*** SELECTED EXCERPT ***
“South Africa has a pressing need for more graduates of good quality, to take forward all forms of social and economic development” – Council for Higher Education (CHE)1.
Within South Africa’s developing economy, accounting education at universities faces several challenges, including underprepared students, curriculum overload, and the need to apply a principle-based teaching model in large, diverse classes. These challenges raise the question: Is it fair to expect ‘new generation’ students2 to complete a BCom degree in three years when the average student usually takes more than four years to complete this degree (if at all)?
The CHE proposal elaborates on the above challenges and calls for a new undergraduate curriculum structure. Central to curriculum reform is the requirement for a flexible and extended programme that provides additional curriculum space. A strong argument is made that the existing accounting undergraduate curriculum should be extended to a period of four years, thus enabling most students to succeed in mastering the core curriculum while enhancing the quality and relevance of the curriculum. A flexible curriculum allows for flexibility in starting points and progression that will enable students to progress in accordance with their level of preparedness and personal circumstances and enable them to maximise their chance of succeeding. Institutions are called upon to seriously consider the implementation of a four-year undergraduate BCom degree for all students while offering flexible options for high-potential students to complete the degree in three years.
UNDERPREPARED STUDENTS
The existing accounting curriculum is based on assumptions about what students entering the higher education phase know and can do. However, the appropriateness of these assumptions points to an articulation gap3 between school and higher education. A major cause of this underpreparedness is poor schooling, which is exacerbated by unfavourable family and socio-economic conditions. Even though diversity and inequalities make the articulation gap complex, it does not mean a lack of intellectual capacity, and being underprepared for the traditional forms of higher education does not preclude the potential to be successful.
The existing schooling system does not prepare students adequately for subject choices in commerce or for the business environment in general. Students’ limited prior knowledge of commercial and business contexts makes them struggle to make sense of business and financial concepts. This is even more apparent in students from disadvantaged schools, or without prior experience in a commercial environment. Underprepared students are also lacking in core maths and academic literacy abilities, resulting in students struggling to deal with first-year mathematics, statistics and financial mathematics.
*** SOURCE MATERIAL ***
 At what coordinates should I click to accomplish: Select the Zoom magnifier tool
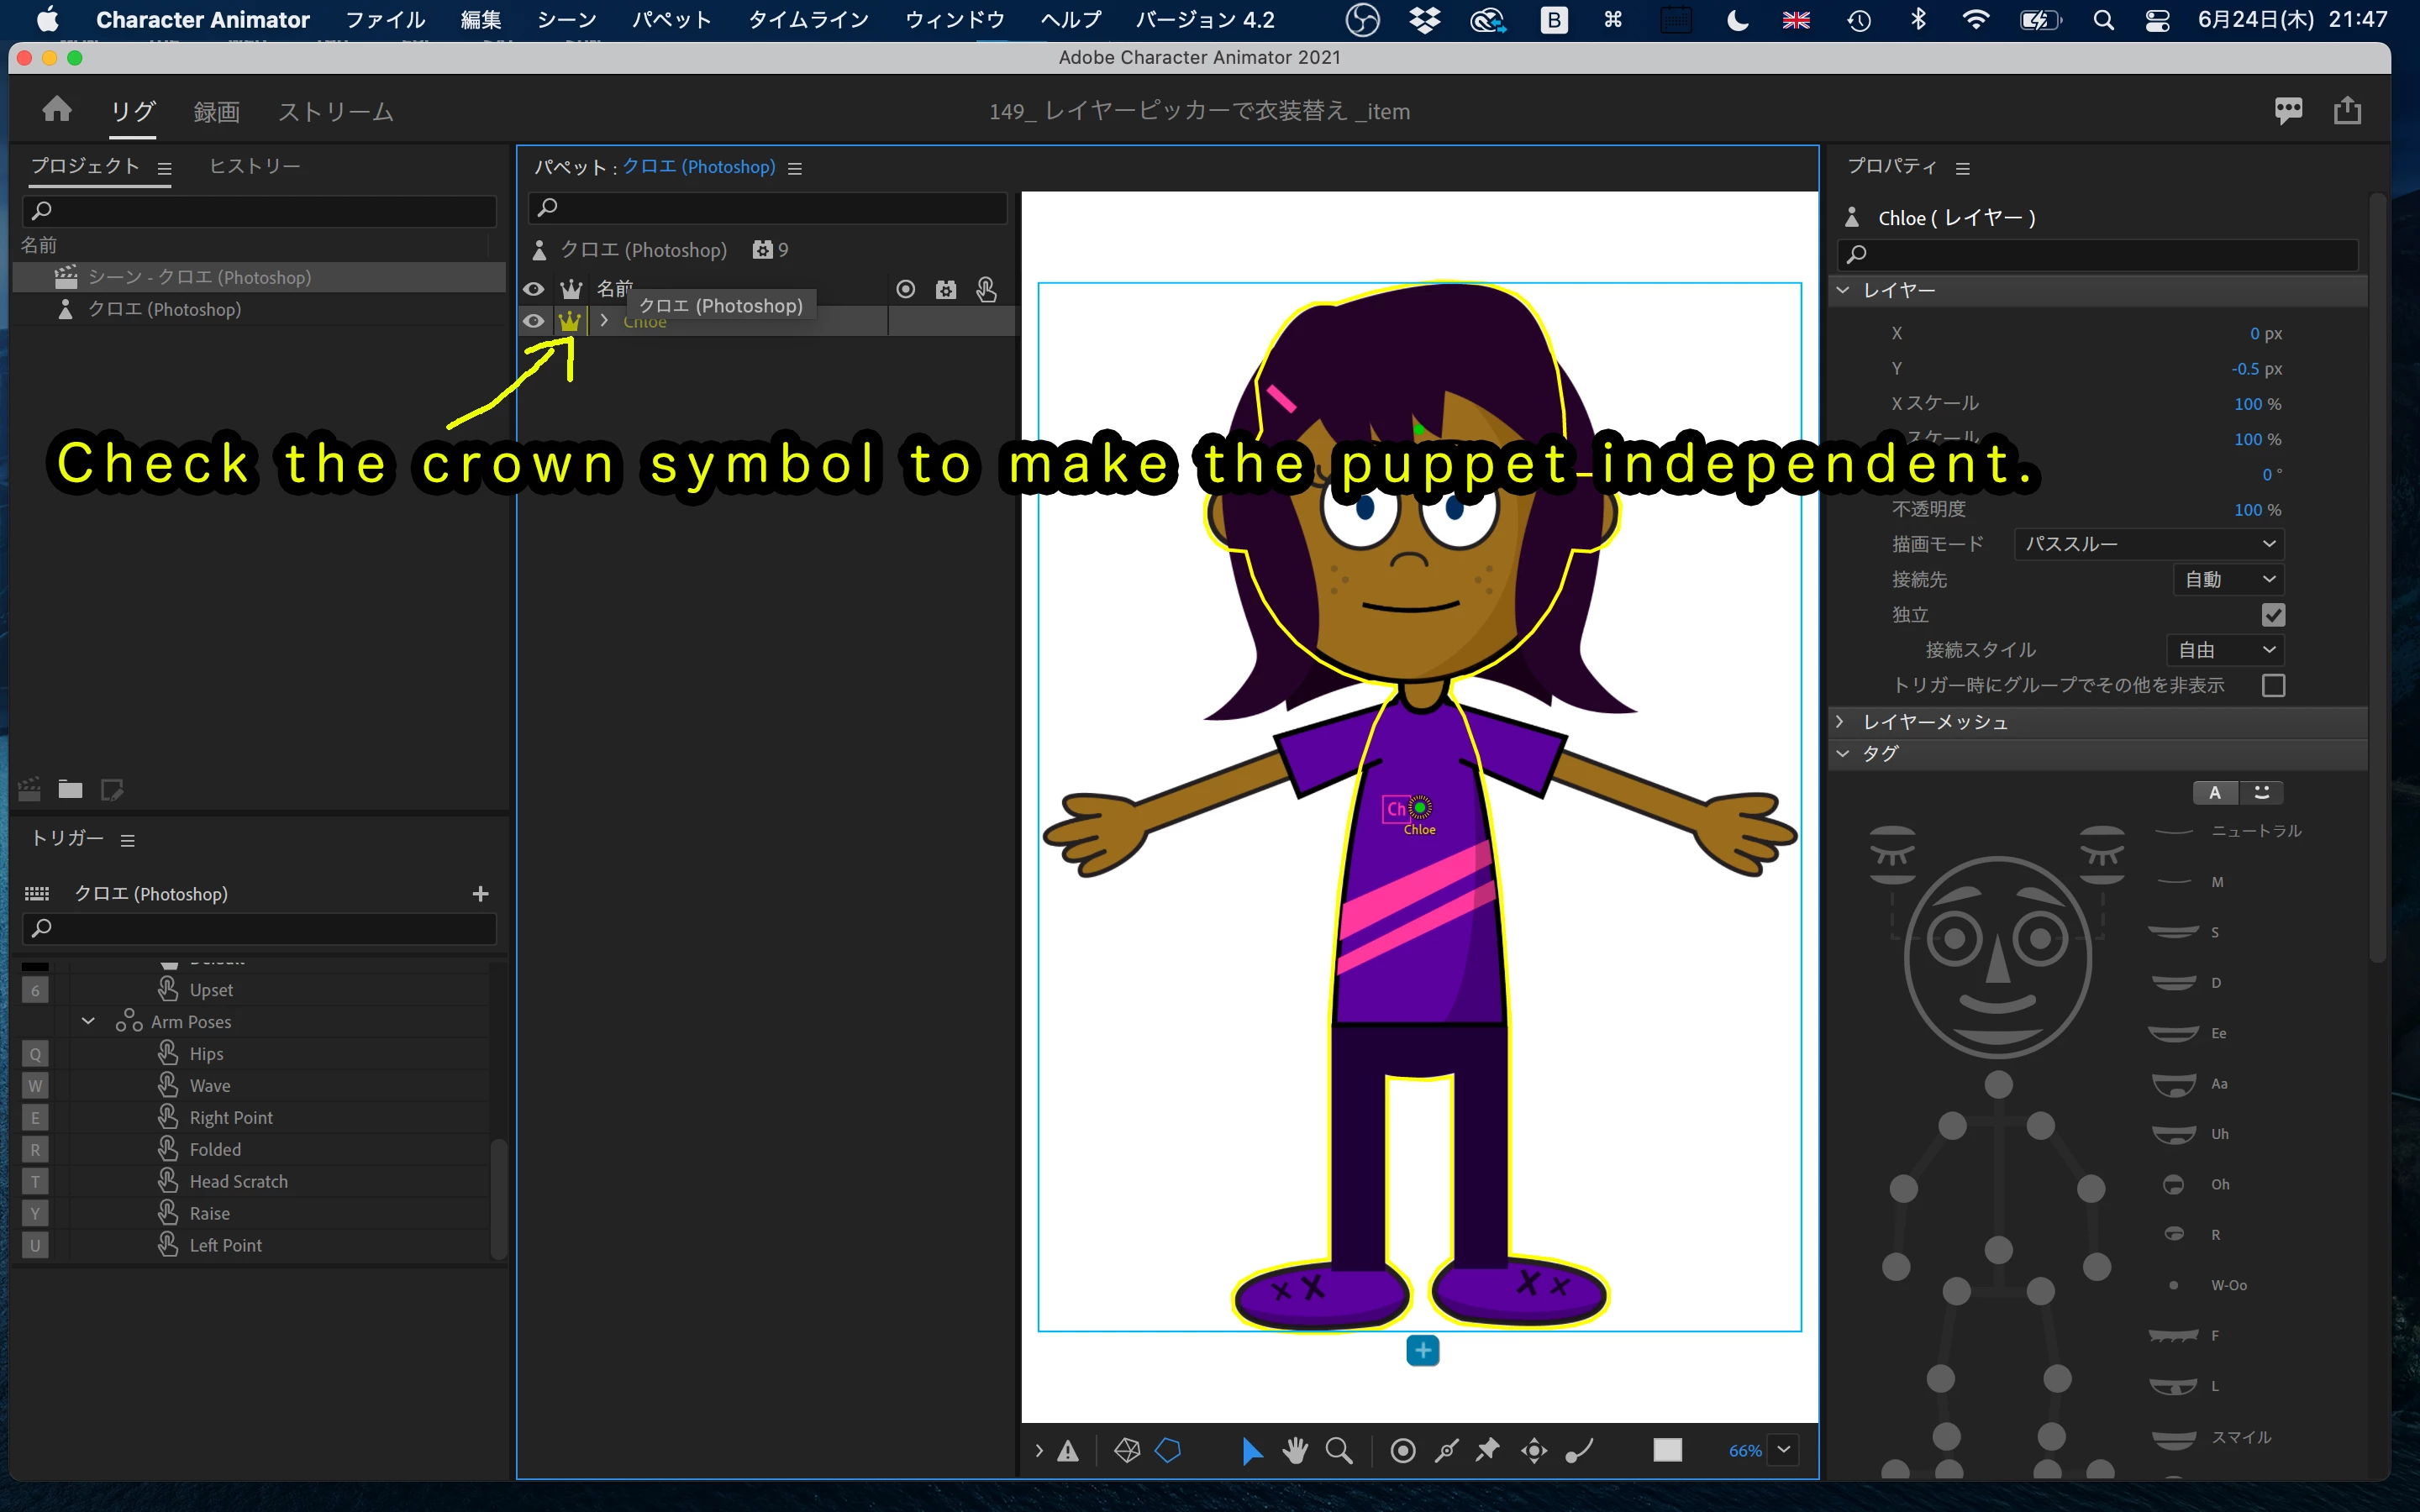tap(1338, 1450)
***
--- EXERCISE REQUIREMENTS ---
1. Copy the passage on accounting education between "Within South Africa’s" and "(if at all)?", inclusive.
2. Answer these questions using the passage on accounting education:
(a) To how many years does the CHE proposal argue the accounting undergraduate curriculum should be extended?
(b) What does the passage name as a major cause of student underpreparedness?
(c) Which first-year subjects do underprepared students struggle with?
The listing comes from a separate source and is not part of the passage on accounting education.

--- SOLUTION LIST ---
1.
Within South Africa’s developing economy, accounting education at universities faces several challenges, including underprepared students, curriculum overload, and the need to apply a principle-based teaching model in large, diverse classes. These challenges raise the question: Is it fair to expect ‘new generation’ students2 to complete a BCom degree in three years when the average student usually takes more than four years to complete this degree (if at all)?

2.
(a) Four years.
(b) Poor schooling.
(c) Mathematics, statistics and financial mathematics.